On the other hand, I often hear in Europe that we need to choose between more “progressive”, morally liberal, and culturally advanced left, and the left of the old working class which supports, e.g. death penalty and is against gay marriage. That we should either go hand in hand with the left that is much more focused on cultural and moral issues rather than economy and redistribution. I strongly oppose that. Choosing one or the other of these foci would be a historic and perhaps a fatal error for the left! When the left has been able to make a legitimate claim to being the only force that wants to advance both freedom and democracy, it has embraced both cultural modernism/pluralism and economic egalitarianism. And young working-class people – at least in North America and much of Europe – are often more open to cultural issues than to redistribution. This is one of the results of over three decades of neoliberal or libertarian hegemony. Activists in the now mostly defunct Occupy movement (or ‘uprising’ since it never really jelled into a social movement) strongly denied there was any contradiction between the two foci. But they were stronger on utopian hopes and rhetoric than on political strategy. The problem is that the historic institutions of the redistributionist left (labor unions, left parties, informal and often locally based working-class societies of various kinds) are weaker and on the defensive nearly everywhere. If they cannot be reimagined and reinvented, then intellectuals who want to concentrate on economic equality will be speaking mainly to themselves.

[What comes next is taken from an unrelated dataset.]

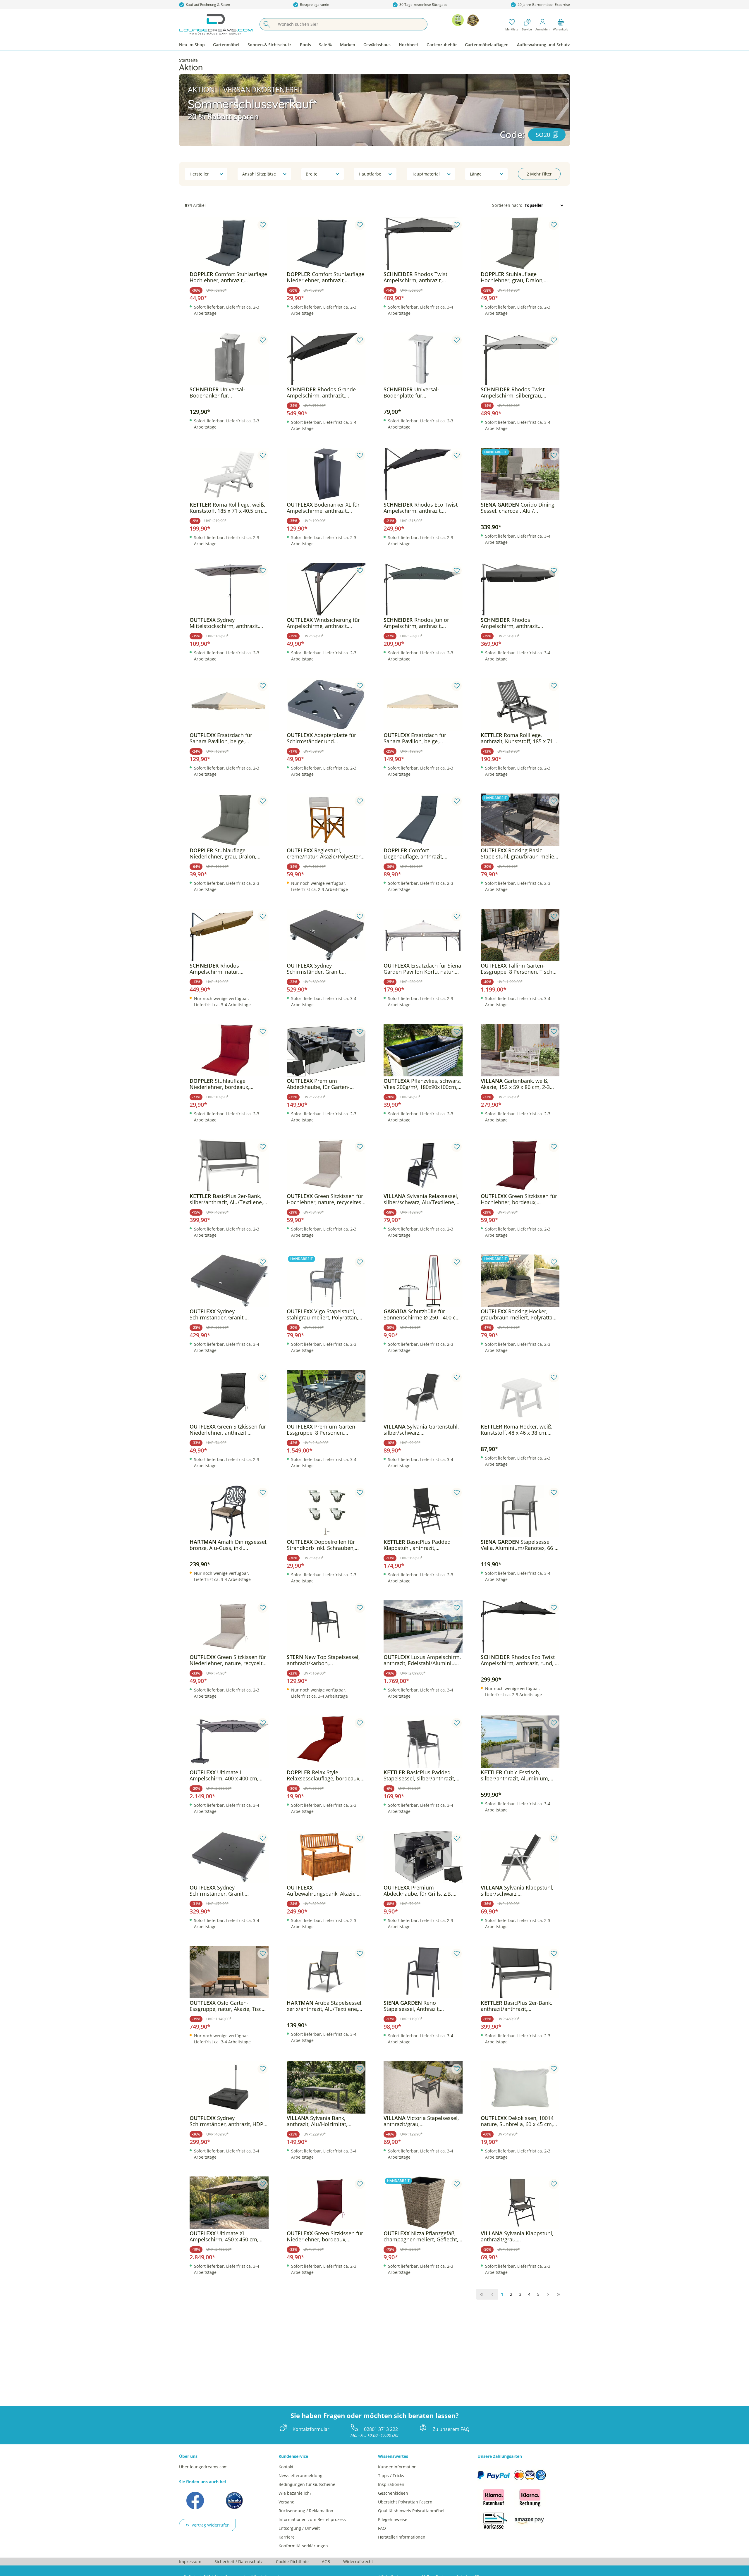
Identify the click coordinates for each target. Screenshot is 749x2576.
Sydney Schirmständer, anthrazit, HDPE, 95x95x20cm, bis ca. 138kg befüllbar (228, 2121)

At the same time I do not think that we need to choose between imagining society as a group of classes with certain interests (teachers, workers, etc.), or as a society of individuals with different cultural, social and religious needs. In my view the basis for a good society remains as follows: “the free development of each is the condition for the free development of all.” Nonetheless, the kind of class consciousness envisioned and advocated by Marxists clearly no longer describes reality, nor does it inspire large numbers of working-class people, left-wing intellectuals and activists (some of whom are workers, of course). But we all do live nowadays, as Marx once predicted, in an almost fully capitalist political economy – and it would take an extremely naïve analyst to say that classes or, at least, fractions of classes don’t exist and struggle to defend their interests – both nationally and internationally. A left that is not rooted in social movements – old, new, yet to be born – would not be anything more than “une gauche caviar”.